ESTRATTO DEL DOCUMENTO:
++++++
L’italiano è sessista o è sessista il modo in cui lo usiamo?

Possiamo dire che è una lingua a matrice maschile e questo rispecchia la realtà e la struttura sociale e culturale in cui viviamo. Cioè? Dal genere maschile deriva quello femminile e, col tempo, ci siamo abituati a questo, che è diventato la regola: ecco perché c’è la tendenza a usare il maschile sovraesteso – ne ho scritto qui. Allo stesso modo, abbiamo imparato fin dalle elementari a fare le concordanze al maschile quando si accostano due sostantivi di genere diverso. Per esempio diciamo: “le bambine e i bambini sono stati entusiasti della giornata”. Questo rispecchia la mentalità della nostra società, che in alcuni casi di default subordina la donna all'uomo. 

Ma dire che la lingua è a matrice maschile non significa che sia sessista. Infatti, subentrano le caratteristiche della lingua stessa e le possibilità di scelta. L’italiano ha in sé delle soluzioni per non essere usata in modo sessista.

 Ad esempio, possiamo chiamare “architetto” un professionista di genere maschile e “architetta” una professionista di genere femminile. Possiamo scegliere di non usare il maschile sovraesteso e cercare delle alternative. Possiamo chiederci quale sia il modo migliore di rivolgerci a persone che non si riconoscono né nel maschile né nel femminile. Possiamo fare attenzione a come ci rivolgiamo quando parliamo di una donna o di una persona omosessuale, eliminando dal nostro vocabolario termini come “zoccola” o “frocio”.

Insomma, possiamo usare l’italiano in modo non discriminatorio e non sessista. Forse però, non siamo sempre pronti a farlo, sia per mancanza di formazione sia per disinteresse e ribellione ai cambiamenti. Poi, bisogna dirlo, a volte anche per sessismo, ma per fortuna si tratta di qualche caso a sé. Quindi, tornando alla domanda? No, l’italiano non è sessista. L’uso che ne facciamo a volte sì.

Il problema più grande arriva quando manca la volontà di usare il linguaggio in modo appropriato.

L’esempio più palese mi sembra il caso dell’insulto: in quella situazione non c’è la voglia di confrontarsi e capire un punto di vista diverso dal nostro, ma si pensa solo a offendere.

Perché in quella circostanza ci rivolgiamo alle donne con appellativi che riguardano la sfera sessuale? C’è davvero questa necessità? Dove sta il legame tra la sessualità femminile e un torto, più o meno grave, fatto da una donna? È in un pensiero, che esprimiamo attraverso il linguaggio: individuo di genere femminile = sessualità. Questo accade soprattutto nell’immaginario maschile, ma a volte, in modo ancora più triste, anche nella testa di altre donne. Accanto, poi, c’è la volontà di colpire con l’offesa più grave possibile, quindi diretta alla sfera intima e personale.
++++++
DATI REGISTRATI:
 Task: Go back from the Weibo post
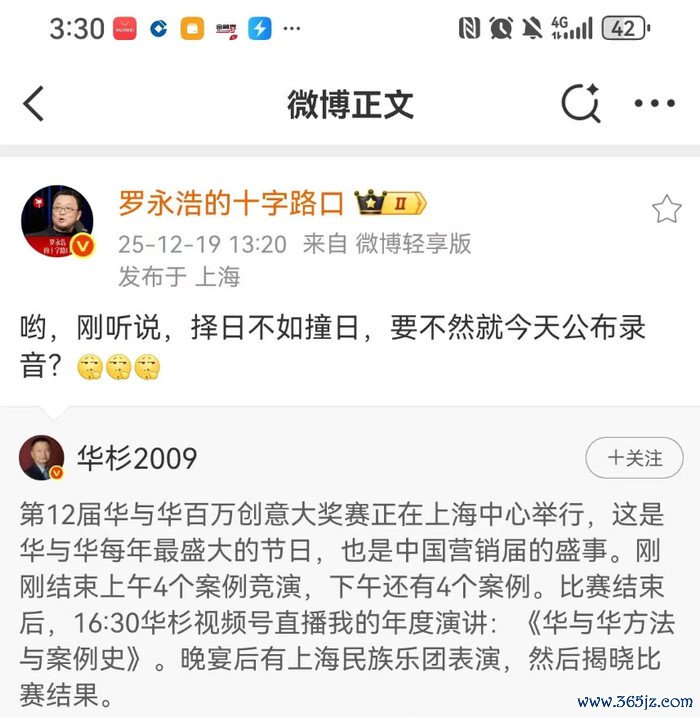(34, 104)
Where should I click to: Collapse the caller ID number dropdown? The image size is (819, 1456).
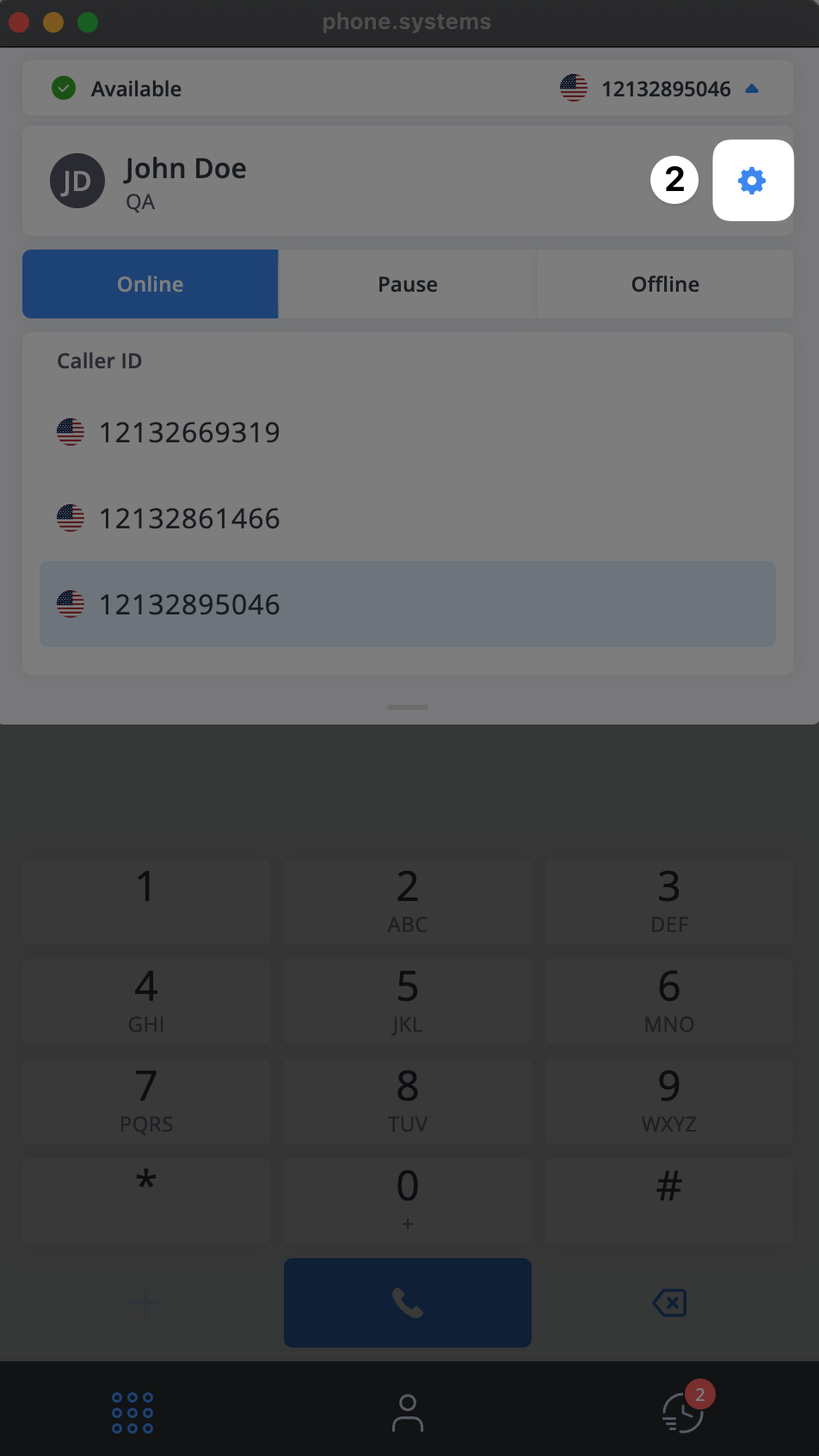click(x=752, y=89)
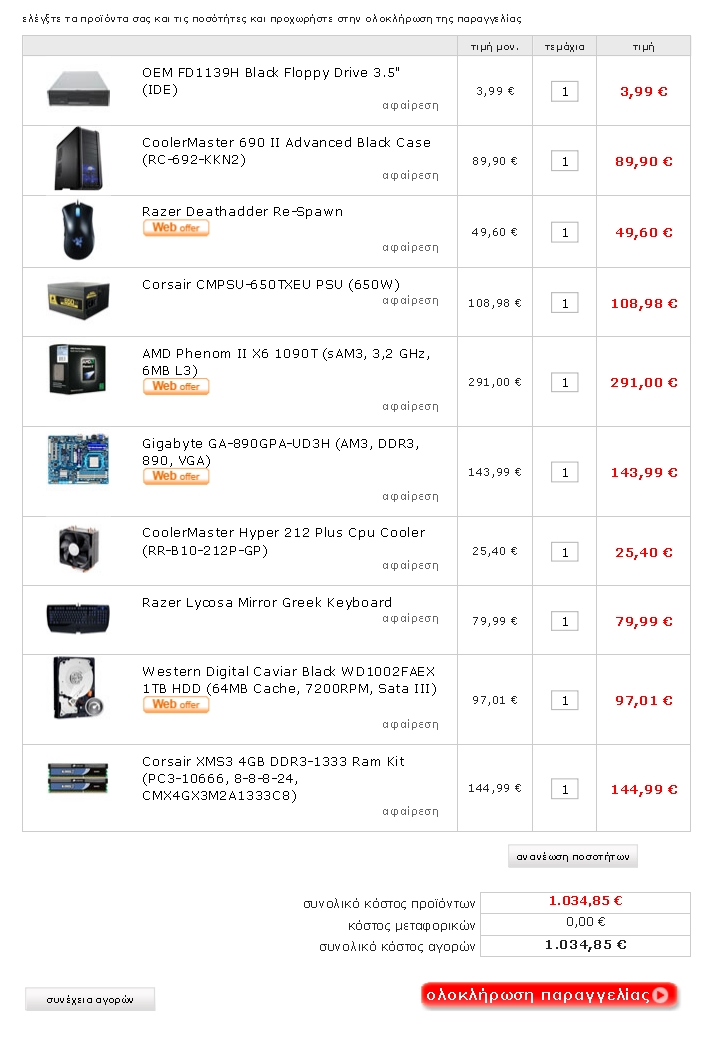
++++++
CONSEGNE:
(a) Nel testo sul sessismo nella lingua italiana, al maschile o al femminile si fanno le concordanze quando si accostano due sostantivi di genere diverso?
(b) Prosegui il testo sul sessismo nella lingua italiana dopo la sua ultima frase.

RISPOSTE FINALI:
(a) Al maschile.

(b)
Che fare, invece, quando manca la consapevolezza? La risposta più immediata che posso dare è formarsi, provare a capire davvero quali siano le potenzialità della nostra lingua e come poterle usare bene, in modo non sessista e in modo inclusivo.

Perché c’è resistenza al linguaggio inclusivo? 

Usare un linguaggio inclusivo vuol dire fare un uso della lingua che non discrimini sulla base di determinate caratteristiche, ma che “abbracci” il maggior numero possibile di persone. L’idea di l’inclusività viene facilmente associata al genere, ma riguarda anche l’etnia, la disabilità e tante altre caratteristiche, che comunemente intendiamo come “diversità”.

Ciò che è sentito come “diverso” sfugge al nostro controllo e a volte fa addirittura paura, perché viene sentito come una minaccia, come qualcosa che potrebbe danneggiarci o toglierci qualcosa. Ecco che, allora, lo rifiutiamo, lo releghiamo ai margini, facendo proprio ciò che temiamo per noi: lo emarginiamo. Allora, la prima risposta è la paura, spesso e volentieri del tutto immotivata. Ad esempio, fa paura ed è scomoda la riconoscibilità che possono dare un * o uno ə a chi non si ritrova nel binarismo di genere, ovvero la netta separazione maschile/femminile. Si ribatte dicendo che, in questo modo, si negano il maschile e il femminile, ma la volontà è semplicemente trovare una soluzione alternativa all’uso generalizzato del maschile.

Spesso, il rifiuto è determinato anche dall’ abitudine, il “si è sempre fatto così”. Se non si è mai sentita la necessità di parlare in modo inclusivo, perché si dovrebbe cominciare adesso, minando le più basilari certezze?  Del resto, sin dai primi anni di scuola i libri di grammatica insegnano l’uso del maschile sovraesteso. In questo modo, però, ci adagiamo su una “comoda abitudine” e questo può rivelarsi non solo sbagliato, ma anche nocivo, per noi e per il prossimo. In che modo? La lingua cambia e si muove insieme alla società, non è statica. Rifiutare il cambiamento significa rimanere fermi, spesso dentro convinzioni superate e questo non ci permette di rapportarci in modo costruttivo con chi ci sta accanto. Infatti, in questo modo togliamo la possibilità a chi nel maschile non si riconosce di diventare riconoscibile ed essere parte attivamente della nostra società.

Alcune soluzioni linguistiche suscitano diffidenza perché vengono scambiate per invenzioni, ma in realtà alcuni non lo sono affatto. Spesso c’è anche mancanza d'informazione su questi temi. 

È il caso di femminili nelle professioni. Non tutti sanno che esistono da sempre e fanno parte della natura della nostra lingua, quindi subentra il “suona male”. Siamo abituati e accettiamo di dire maestra perché nella nostra visione delle cose è naturale che questa professione venga attribuita a una donna e, da sempre, è normale che sia chiamata così. Non è ancora considerato “normalità” che la donna sia ministra o sindaca e quindi si rifiuta anche l’espressione linguistica, nonostante oggi dentro questi ruoli siano annoverate anche le donne e, di conseguenza, ci sia la necessità di attribuire loro un titolo, coerente con la posizione sociale ma anche con loro essere persone e donne.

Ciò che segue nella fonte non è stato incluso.